Orbital melanoma is a malignant tumor derived from melanocytes that occurs within the orbit. It is broadly classified into primary and secondary types.
Primary
Definition: Malignant transformation of ectopic melanocytes within the orbit.
Frequency: Extremely rare, accounting for less than 1% of all orbital tumors.
Predisposing factors: 90% are associated with pigmented lesions such as blue nevus, nevus of Ota, and orbital melanocytosis.
Secondary
Definition: Orbital involvement due to invasion from surrounding tissues or distant metastasis.
Frequency: Accounts for 5–20% of all metastatic orbital tumors. Metastatic orbital tumors constitute 2–7% of all orbital tumors.

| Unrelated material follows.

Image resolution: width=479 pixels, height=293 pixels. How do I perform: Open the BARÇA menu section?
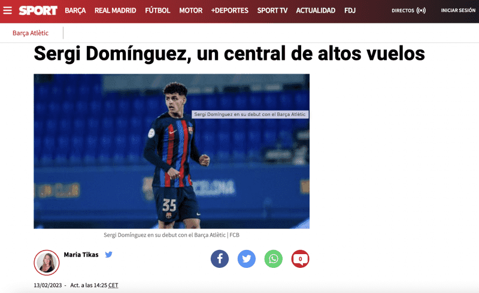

Epidemiological data for primary orbital melanoma are as follows. Based on a pooled analysis of 88 cases from a literature review 1).
Mean age at onset: 45.1 years (range 5–91 years, median 45 years)
Sex ratio: 58% male, 42% female (no significant difference)
Race: 95% Caucasian (Northern European)
The diagnostic interval for secondary orbital melanoma ranges widely from 0 months to 34 years after diagnosis of the primary melanoma. In adults, cutaneous malignant melanoma can also be a primary source of orbital metastasis.
QWhat is the difference between primary and secondary orbital melanoma?
A
Primary orbital melanoma originates from ectopic melanocytes within the orbit and is extremely rare, accounting for less than 1% of all orbital tumors. Secondary orbital melanoma results from invasion or distant metastasis of uveal, conjunctival, or cutaneous melanoma, comprising 5–20% of all metastatic orbital tumors. The prognosis is worse for secondary orbital melanoma, with a median survival of 24 months.
The following findings and tests should be evaluated during an ophthalmologic examination:
Proptosis: Assessed by Hertel exophthalmometry.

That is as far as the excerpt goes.